What calculator are you referring to? Much of the math was done before the flights using slide rules, some on Monroe desk calculators [plural] that could add, subtract, and multiply (and also divide if you knew how to do that on them; it wasn't simple). What couldn't be done on these was done on mainframe computers. They did have a small, dedicated-purpose, navigation computer aboard. Is that what you meant? It was much less powerful than modern general-purpose calculators, but then, it was powerful
enough for the task at hand, and that's what matters. They probably brought one or more slide rules, but I don't know for sure.
"Unknown atmosphere"? It was quite well known; there is
no atmosphere, which made things much
easier. Fact check, please.
And, no, again. They didn't "blast off" in the LM to earth. They only had to make it to the CSM, which was
much closer. Again, facts, please, not ignorant blather. It wasn't easy. At all. It did work, so I suppose from your personal experience, means it must be easy, since easy things likely are all you can accomplish.
Yet, in 2015 SpaceX can't even land a rocket on earth and Virgin Galactic can't get higher than a couple hundred thousand feet. Which seems more logical to you? That they are liars or we have actually reversed in progress over the last 50 years despite all the advances in technology?
False dichotomy. They're neither liars, nor are we regressing. Nice try, though.

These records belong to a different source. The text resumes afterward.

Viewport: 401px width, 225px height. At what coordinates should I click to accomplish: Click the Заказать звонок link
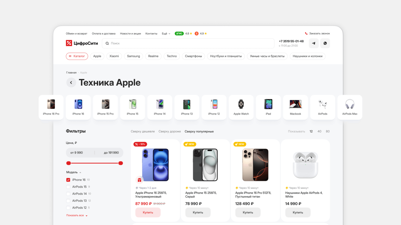click(x=317, y=33)
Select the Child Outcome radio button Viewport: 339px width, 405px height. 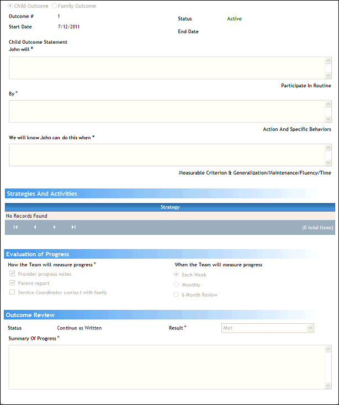pos(11,6)
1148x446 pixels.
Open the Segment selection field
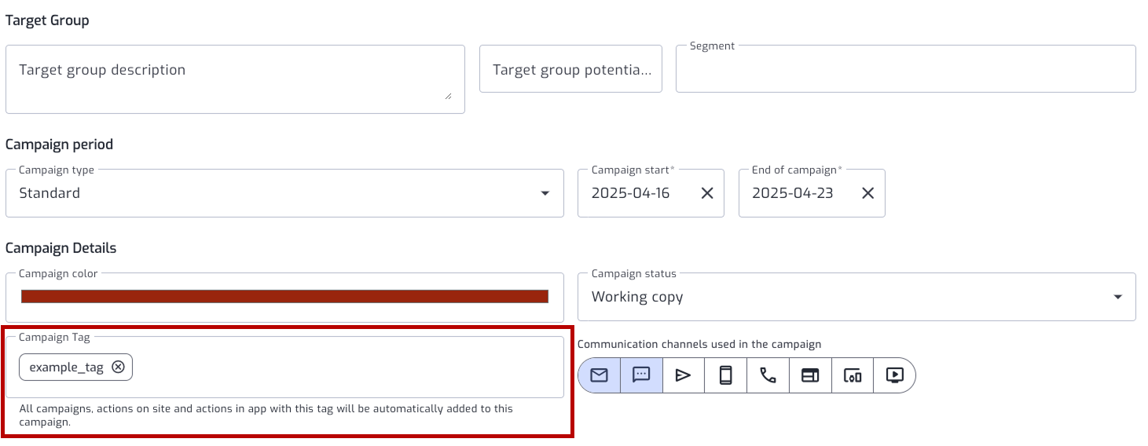click(906, 69)
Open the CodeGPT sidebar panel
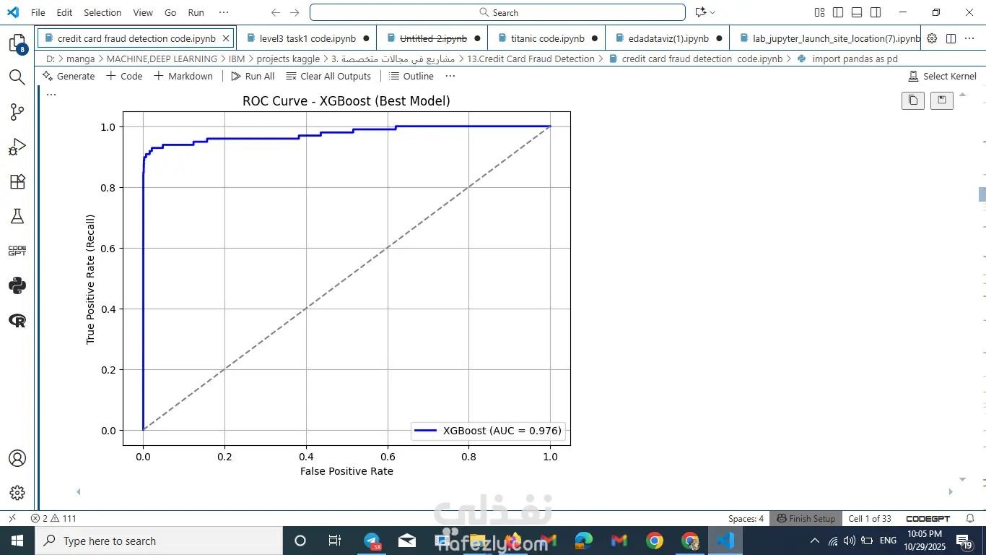The image size is (986, 555). 17,251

Were we soft-landing boosters on earth in the Apollo years? I don't remember that? I thought they were all discarded and simply allowed to fall into the ocean. I doubt that what Space-X is attempting to do would have been even remotely feasible 40 years ago. Advances in sensors, control systems, computers, navigation, and aerodynamics make it at least potentially possible now, and they've come closer to success than I've expected.
Let's see
you get higher than a couple hundred thousand feet (physically, not figuratively... the way you write, I wonder if you're not always "high"). Since this fits into the "not easy to do" category, there's little chance
you ever will. Virgin Galactic doesn't have a fraction of the budget NASA had or even still has. They can't do as much. So what's your point?
There is a project called Persephone, led by the Icarus Interstellar foundation, who aims to achieve interstellar space travel by the year 2100. Wow wonderful, we'll all likely be dead by then.
So? No idea if this will come to pass but thank goodness not everyone thinks as small as you do.